Одним из почти сразу установившихся обычаев этого дома стал ритуал семейного обеда, в соответствии с которым все члены семьи должны были собраться в столовой к определенному часу и ждать, пока бабушка не пожалует к трапезе. И только затем позволялось сесть за стол: «Все, тихо переговариваясь, стоят перед накрытым столом в зале, дожидаясь бабушки, которой Гаврила уже пошел доложить, что кушанье поставлено, – вдруг отворяется дверь, слышен шорох платья, шарканье ног, и бабушка в чепце, с каким-нибудь необыкновенным лиловым бантом, бочком, улыбаясь или мрачно косясь (смотря по состоянию здоровья), выплывают из своей комнаты. Гаврила бросается к ее креслу, стулья шумят, и чувствуя, как по спине пробегает какой-то холод – предвестник аппетита, берешься за сыроватую крахмаленную салфетку, съедаешь корочку хлеба и с нетерпеливой и радостной жадностью, потирая под столом руки, поглядываешь на дымящие тарелки супа, которые по чинам, годам и вниманию бабушки разливает дворецкий», – читаем мы в «Юности».
Живя на Плющихе, не раз и не два самый младший из братьев «подбегал к окну, приставлял ладони к вискам и стеклу и с нетерпеливым любопытством смотрел на улицу». А однажды, подталкиваемый жгучим желанием испытать ощущение птицы в полете и «сделать какую-нибудь такую молодецкую штуку, которая бы всех удивила», Левушка сиганул прямо со своего мезонина во двор.
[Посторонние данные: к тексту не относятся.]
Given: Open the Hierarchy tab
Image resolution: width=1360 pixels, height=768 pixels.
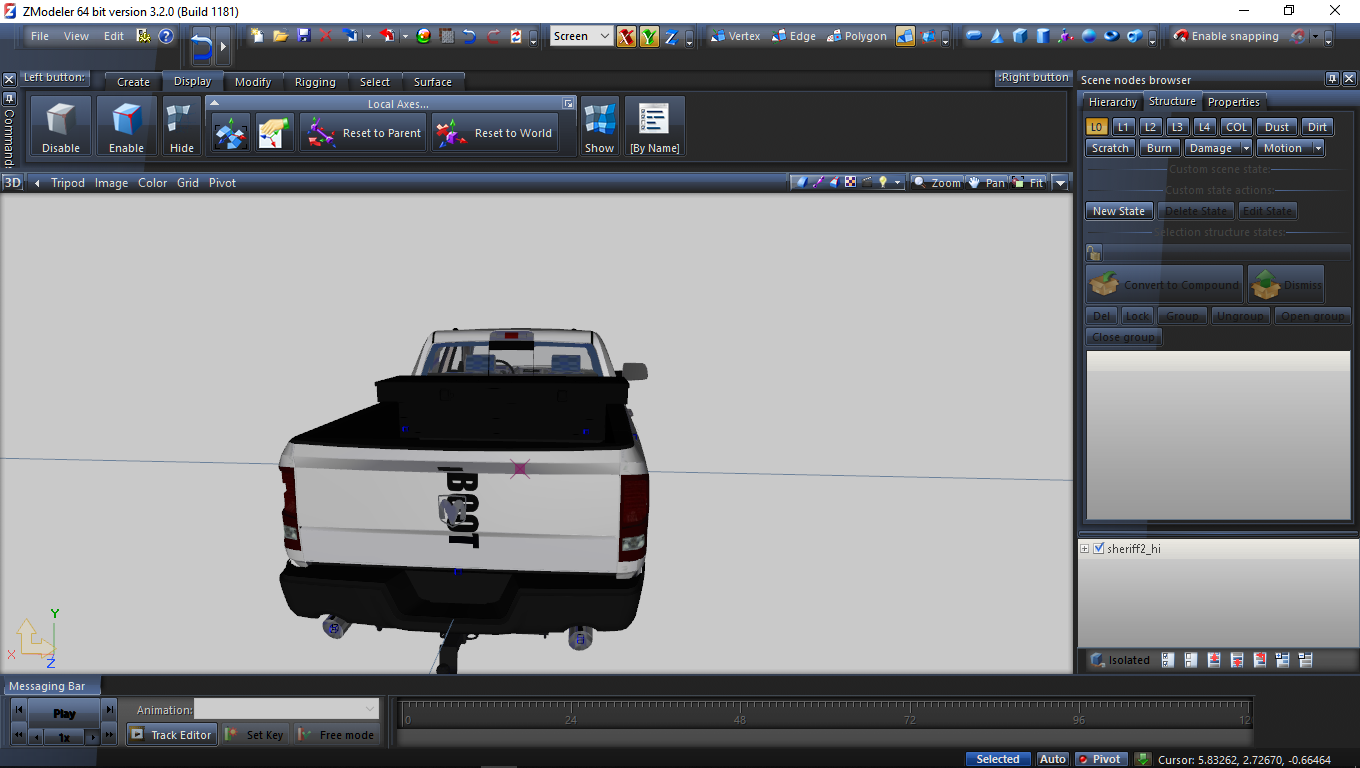Looking at the screenshot, I should 1112,102.
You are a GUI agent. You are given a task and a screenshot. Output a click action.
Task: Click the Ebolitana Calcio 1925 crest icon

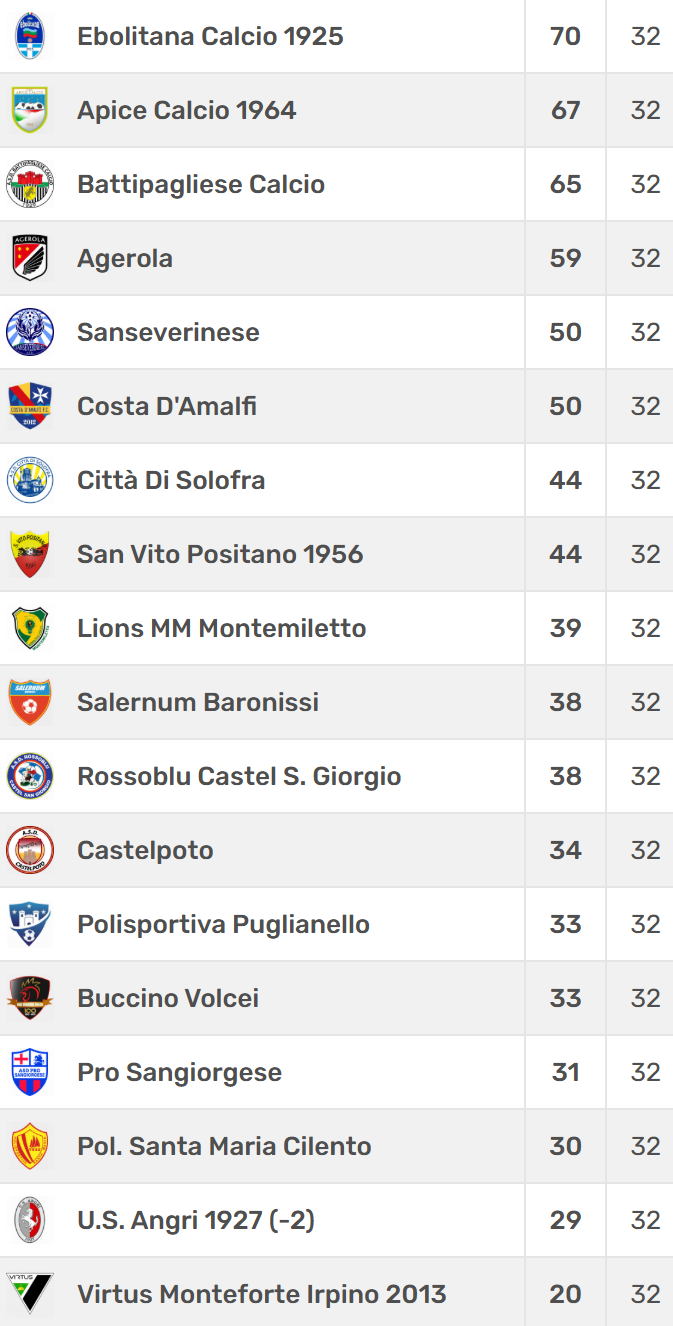[30, 36]
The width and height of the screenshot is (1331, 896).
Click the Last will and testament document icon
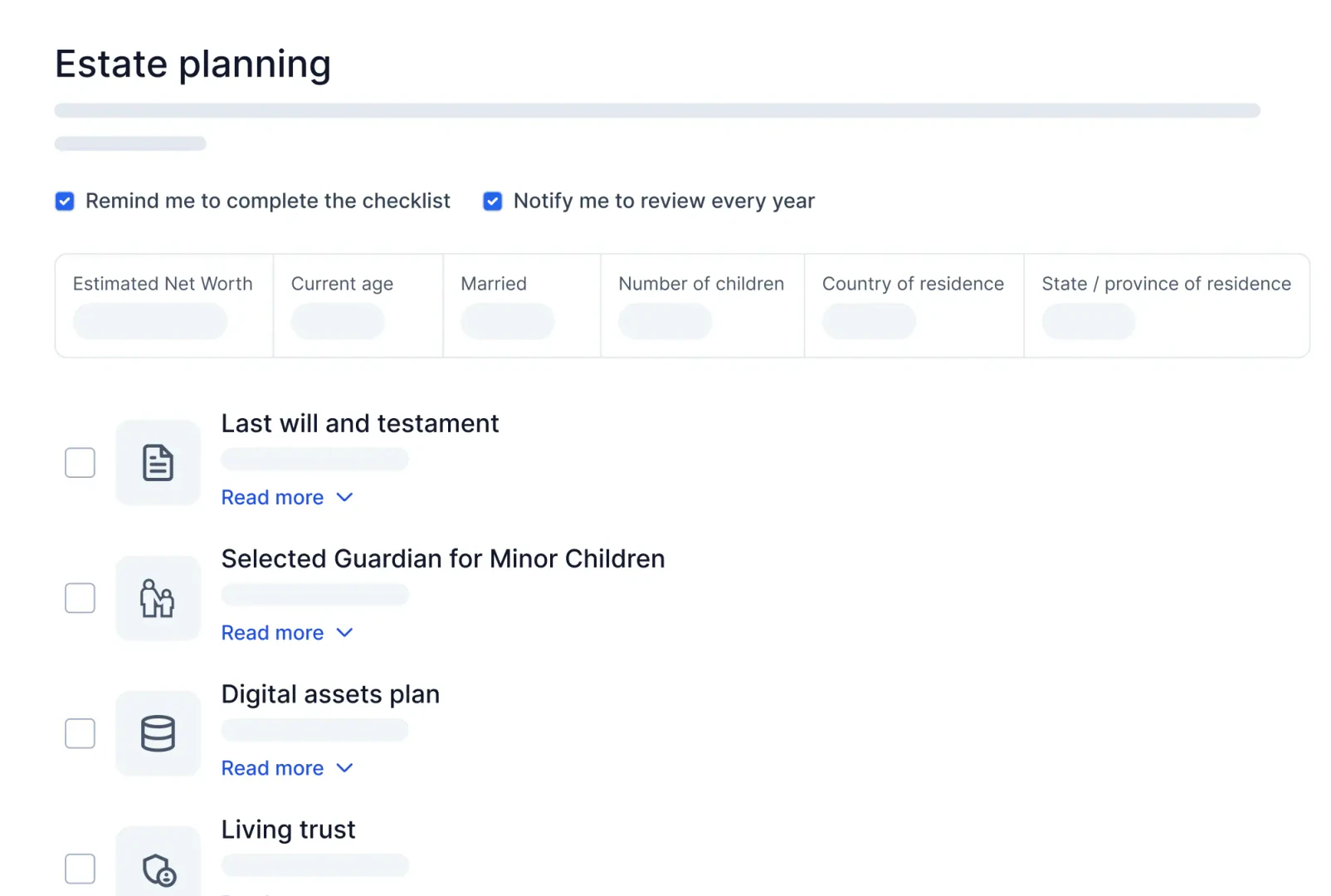tap(158, 463)
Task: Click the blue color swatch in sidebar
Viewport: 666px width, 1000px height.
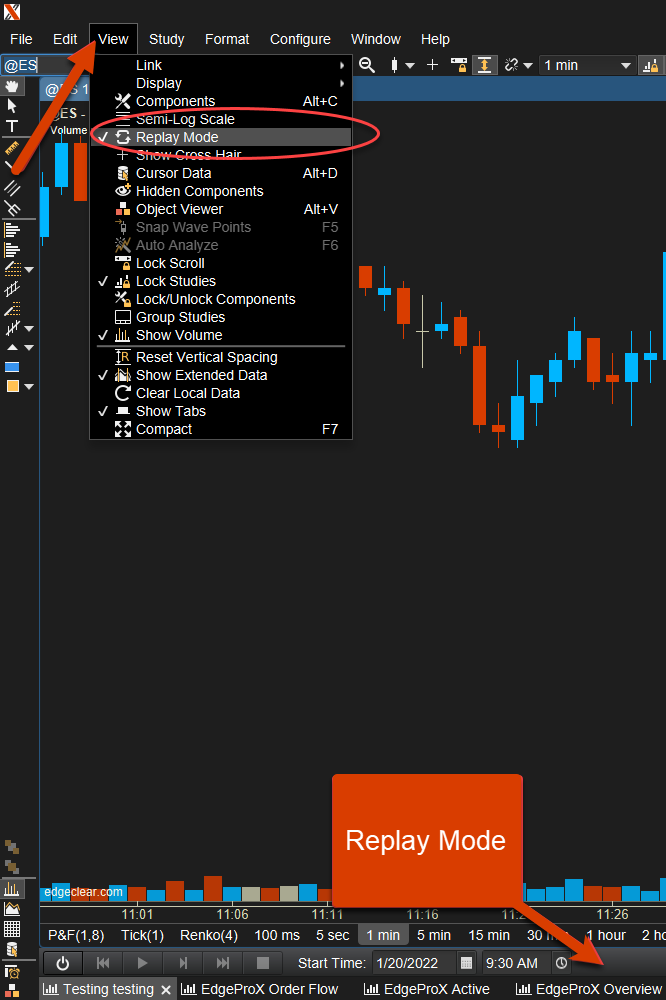Action: [12, 367]
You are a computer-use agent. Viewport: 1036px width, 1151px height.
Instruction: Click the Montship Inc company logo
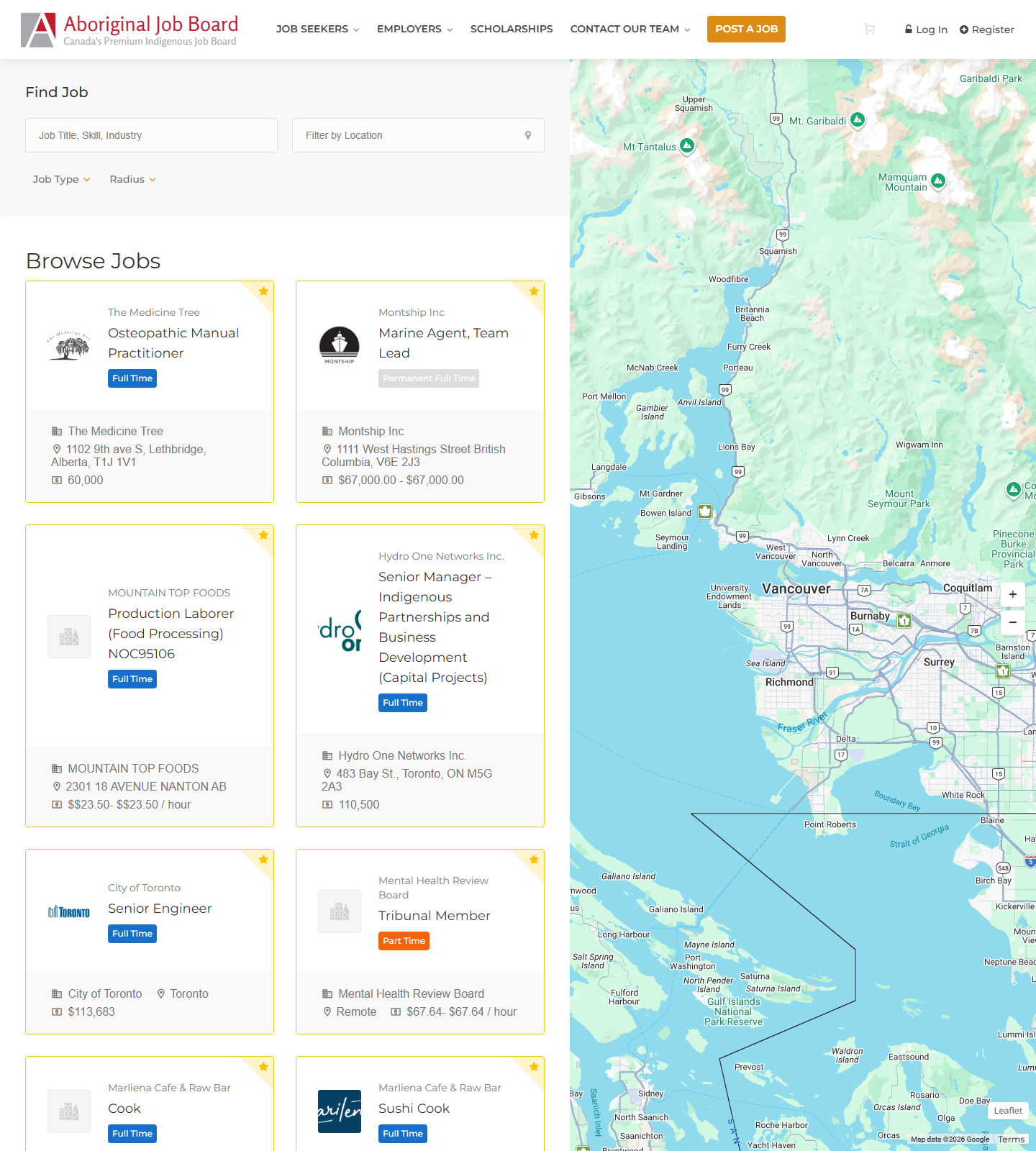pyautogui.click(x=340, y=345)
Поступок этот наделал много шума. К ужасу домашних, мальчик лишился чувств, но, слава Богу, не расшибся. Проспав 18 часов кряду, Лев проснулся как ни в чем не бывало. Запомнил ли он ощущение полета? Наверное, да. Недаром такое яркое впечатление производит на читателей сцена в Отрадном из «Войны и мира», в которой Наташа Ростова, вглядываясь в звездный небосвод, так же, как и мальчик Левушка, мечтает о полете.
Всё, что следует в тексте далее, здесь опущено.